▶ **GIVEN RECORDS**:
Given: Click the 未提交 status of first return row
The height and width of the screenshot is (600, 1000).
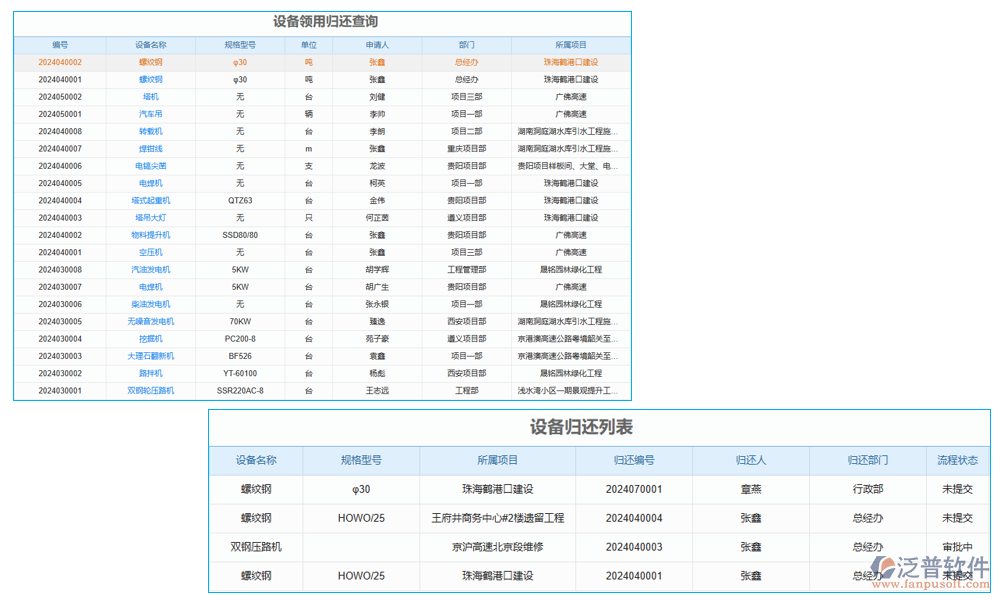Looking at the screenshot, I should pos(956,489).
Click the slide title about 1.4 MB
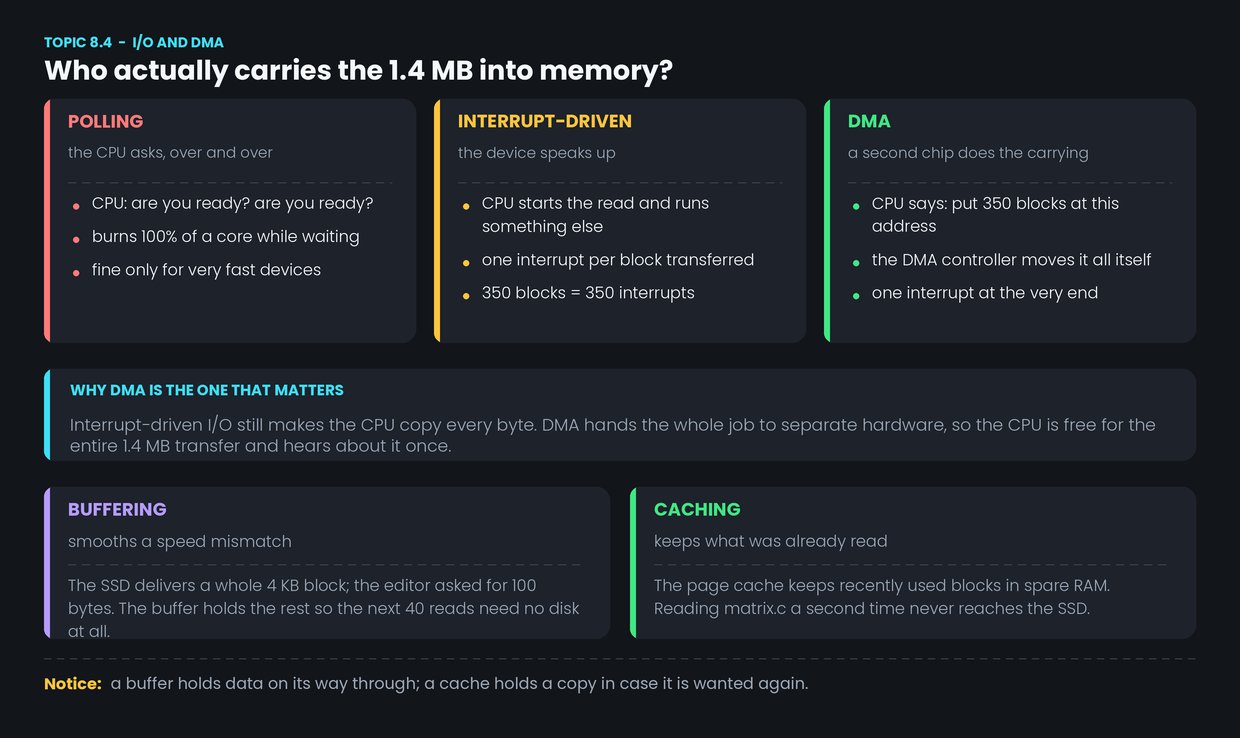The image size is (1240, 738). [359, 72]
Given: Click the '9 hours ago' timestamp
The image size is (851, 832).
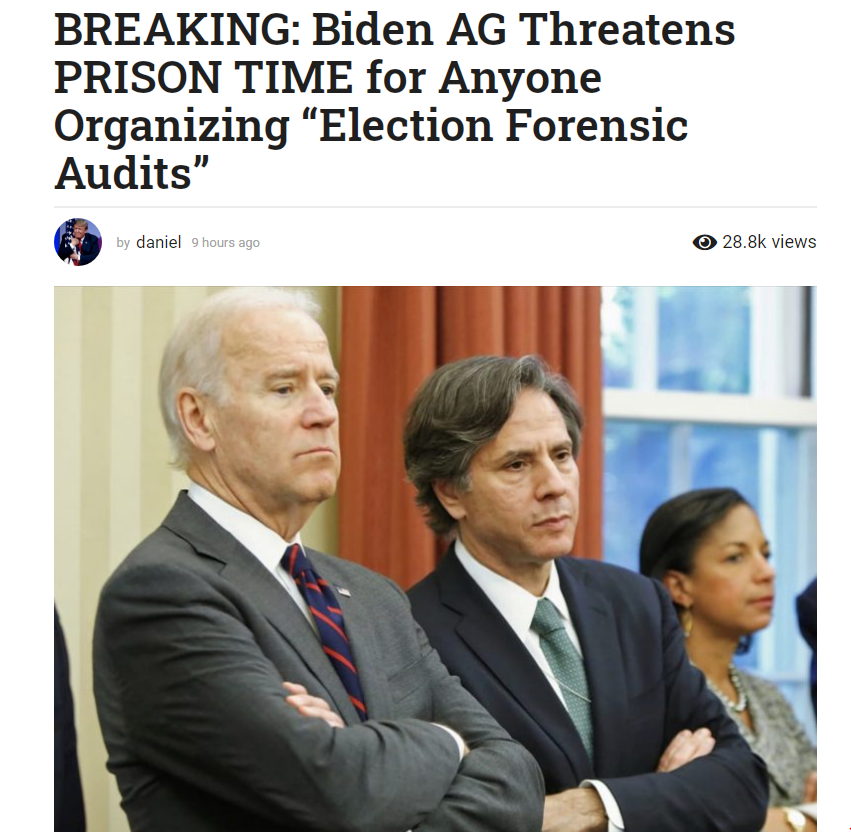Looking at the screenshot, I should click(x=225, y=243).
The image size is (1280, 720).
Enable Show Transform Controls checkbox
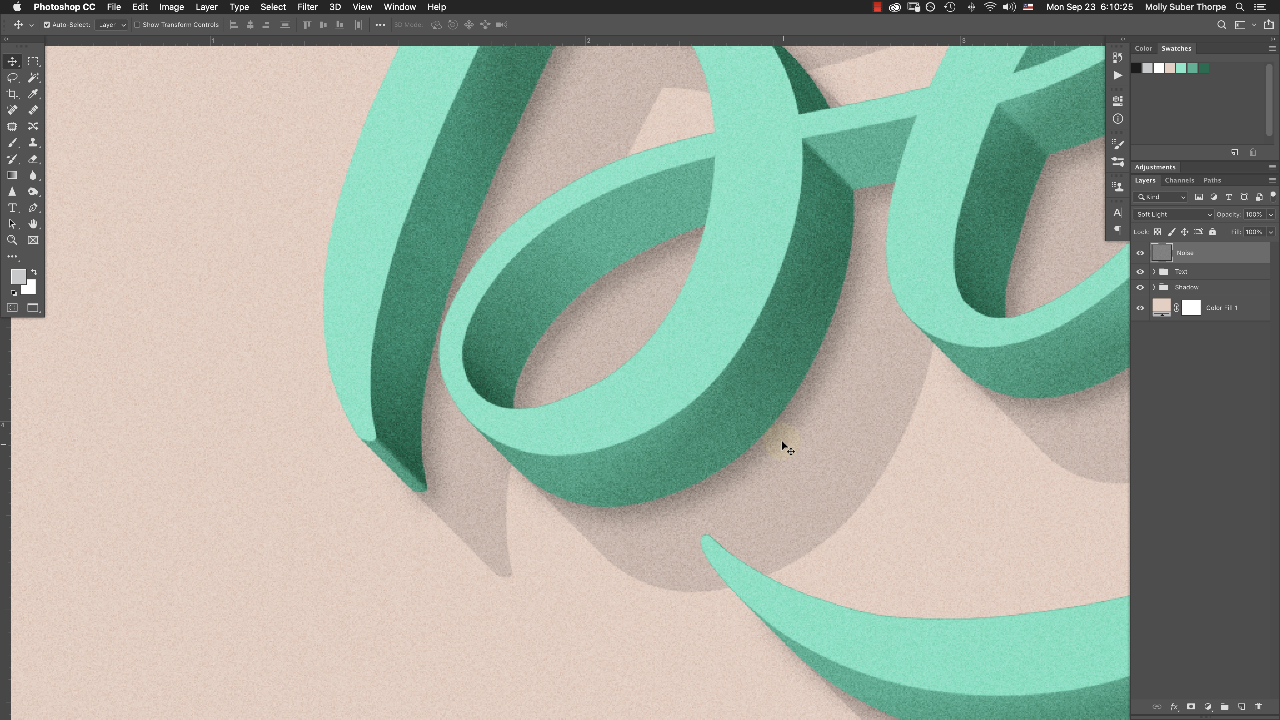coord(137,25)
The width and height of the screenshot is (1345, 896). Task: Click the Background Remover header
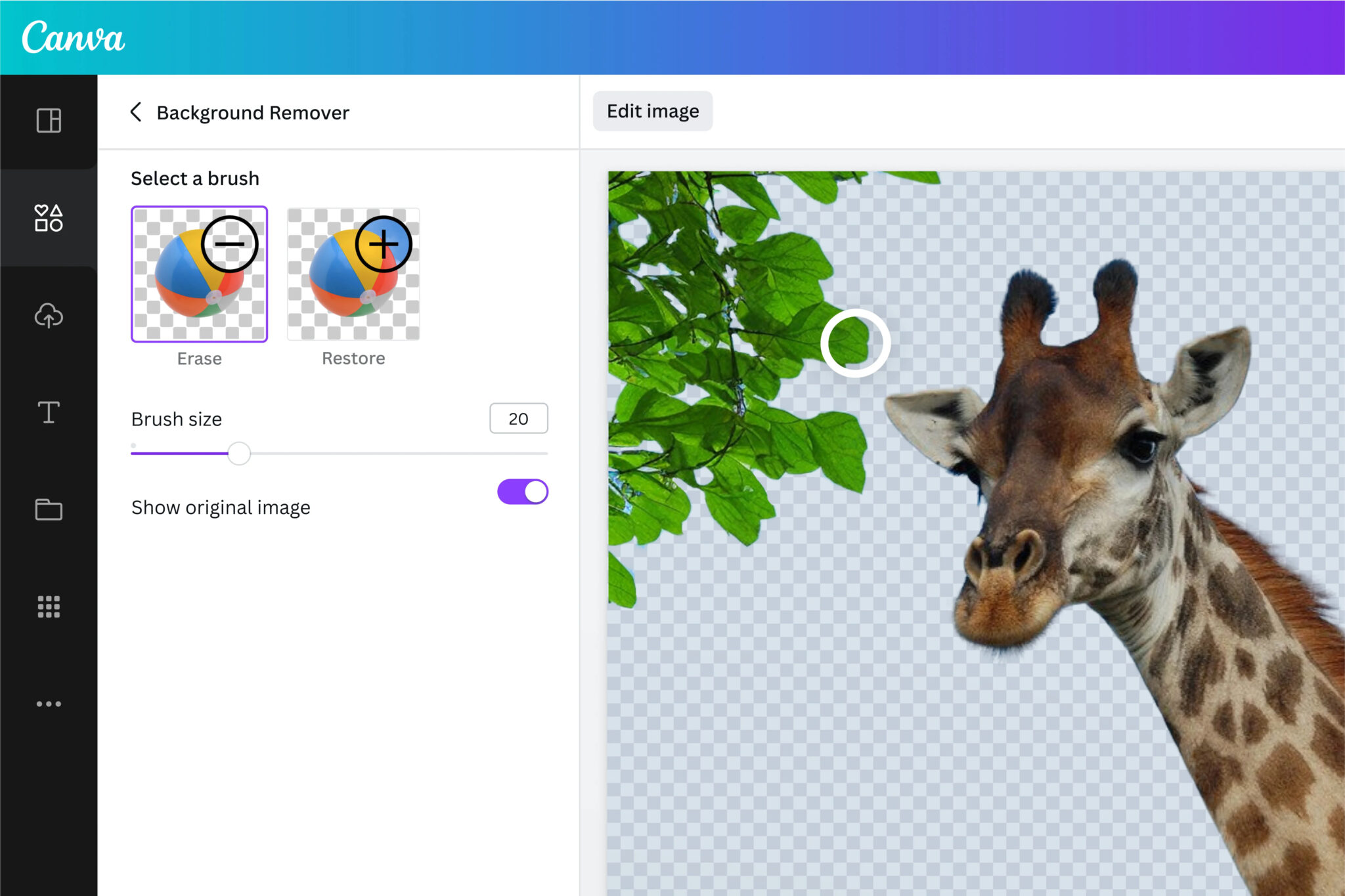tap(252, 112)
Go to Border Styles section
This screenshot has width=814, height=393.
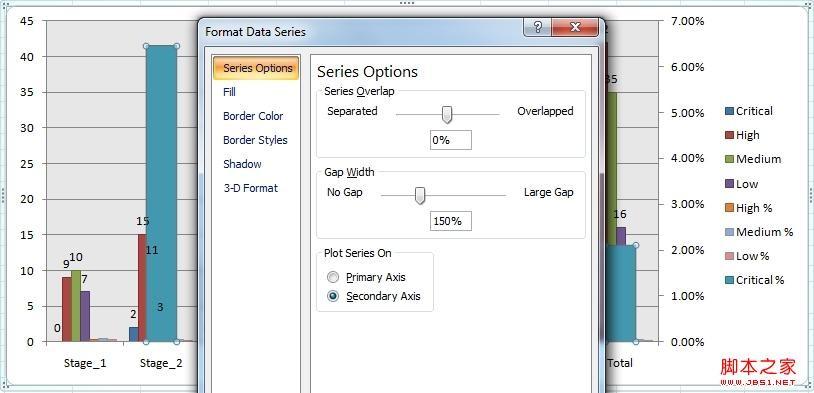coord(255,140)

▶ **WHAT IS BEING ASKED**: Copy out every item above word for word, omitting the pictures.

▶ **ANSWER**:
Given: Click the 未提交 status of first return row
The height and width of the screenshot is (600, 1000).
Looking at the screenshot, I should pos(956,489).
Click the slide title about 1.4 MB
The image size is (1240, 738). [359, 72]
Given: Click the '9 hours ago' timestamp
The image size is (851, 832).
Looking at the screenshot, I should click(x=225, y=243).
The image size is (1280, 720).
Enable Show Transform Controls checkbox
coord(137,25)
The width and height of the screenshot is (1345, 896). Task: Click the Background Remover header
tap(252, 112)
Go to Border Styles section
This screenshot has width=814, height=393.
coord(255,140)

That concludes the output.